4. BÖLÜM: "YENİ GÜN"

1.4K 108 15
                                    

The Pretty Reckless - Just Tonight


*


"Şşş! Kızım öldün mü?"

Birinin koluma yaptığı işkenceyle gözlerimi açtım. Başımı sınıfın rahatsız masasına koyduğum kolumdan kaldırıp beni sarsan kişiye baktım.

Yanımda oturan çocuktu. Daha doğrusu yanında oturduğum ela gözlü çocuktu.

"Ne oluyor?" Dedim uyku mahmuru çıkan sesimle.

"İki saattir telefonun çalıyor, olan o!" Dedi hoca sinirle. Bana dersin başında gülümseyen adamın içine sinir kaçmıştı. İşte şimdi gerçek bir hocaya benziyordu.

Bütün sınıfın bana baktığını fark edince panikledim. "A..afedersiniz. Ben.. hemen" Kesik kesik konuşurken aynı zamanda çantanın içinden telefonu arıyordum. Bulduğumda arayan kişiye baktım. Sarpım yazıyordu.

Sarpım mı?

Cidden mi Sarp?

Telefona panikle baktığımda ne yapmam gerektiğini bilemeden yanımdaki çocuğun önüne adeta attım. "Kapatır mısın?" Dedim. Yüzüm yanmaya başlamıştı ve boynumu hissetmiyordum bile.

Çocuk bana anlamlandıramadığı bir cisimmişim gibi baktıktan sonra telefonun ekranına çevirdi başını.

"Sarp'ın arıyor." Dedi ve tek bir hareketle telefonun tepesine dokunup, susturdu. Derin bir nefes alırken çocuğa baktım. İlgisiz havası Onu bazı kızların gözünde eminim 'Ulaşılmaz erkek' yapıyordum ama benim gözümde kısılan ela gözleri sabaha kadar uyuyamamış birini anımsatıyordu.

Telefonu önüme doğru itti.

"Teşekkür ederim."

Hoca "Kızım bir dahakine telefonunu sessize al." dedi. Bütün sınıfın ilgi odağı olmuştum. Kahretsin.. Her tarafımdan rezillik akıyordu.

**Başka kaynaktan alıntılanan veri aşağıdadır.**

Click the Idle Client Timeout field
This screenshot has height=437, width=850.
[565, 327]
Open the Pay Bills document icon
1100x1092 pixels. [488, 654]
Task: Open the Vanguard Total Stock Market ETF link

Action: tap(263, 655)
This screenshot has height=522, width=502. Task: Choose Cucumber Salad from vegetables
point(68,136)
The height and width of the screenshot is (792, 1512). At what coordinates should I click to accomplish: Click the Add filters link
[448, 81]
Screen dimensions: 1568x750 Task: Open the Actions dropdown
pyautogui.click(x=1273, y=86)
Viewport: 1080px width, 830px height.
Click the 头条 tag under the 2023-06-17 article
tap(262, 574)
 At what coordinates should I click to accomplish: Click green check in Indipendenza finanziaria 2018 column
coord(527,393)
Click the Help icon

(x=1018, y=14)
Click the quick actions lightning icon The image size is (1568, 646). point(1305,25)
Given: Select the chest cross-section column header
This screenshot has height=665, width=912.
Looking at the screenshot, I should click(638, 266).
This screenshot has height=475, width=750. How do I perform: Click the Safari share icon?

"Hocam, özür dilerim unutmuşum." Diye doğruyu söyledim. Kısmen doğru. Tamam, tamamen yalan. Ben bir telefonum olduğunu unutmuştum.

Bu da geçerli bir sebep.

Hoca tekrar derse döndüğünde telefonu yine yanımdaki çocuğun önüne koydum. Çocuk bakışlarını bana çevirdiğinde "Şey.. Ya.. Bir de sessize alsan?" dedim cümle gibi duran sorumla.

"Sen neden sessize almıyorsun?" Yardıma ihtiyacım olduğunu görmüş bundan yararlanmaya çalışır gibi hali vardı.

"Ben bilmiyorum işte." Hızlı hızlı konuşuyordum. Çünkü tekrar aranmadan önce telefonu sessize almazsam hoca telefonu benden alacak gibi duruyordu. Tekrar önüne döndü.

"Söyle Sarp'ın alsın sessize." dedi bana bile bakmadan.

Gözlerim irileşirken dişlerimi sıktım. "Gıcık." Diye tısladım dişlerimin arasından.

Önümdeki kızdan yardım istemek için omzuna dokundum. Bir an irkilse de arkasını döndü. "Ya sen bu telefonu sessize alabilir misin?" Dedim yardım ister sesimle.

Yanımda oturan çocuğun sesini duyduğumda sinirlerim gerilmişti. "Önüne dön Buket."

Kız komutanından emir almış asker gibi hemen önüne döndü. Sadece telefonumu sessize almak istiyorum. Ona gözlerimi kısarak döndüm.

"Ya senin der.."

"Ver şunu ver!" Deyip telefonu elimden alıp sessize aldı. Onu izlediğim için nasıl sessize alındığını öğrenmiş oldum. Artık ona ihtiyacım yok. +1 puan.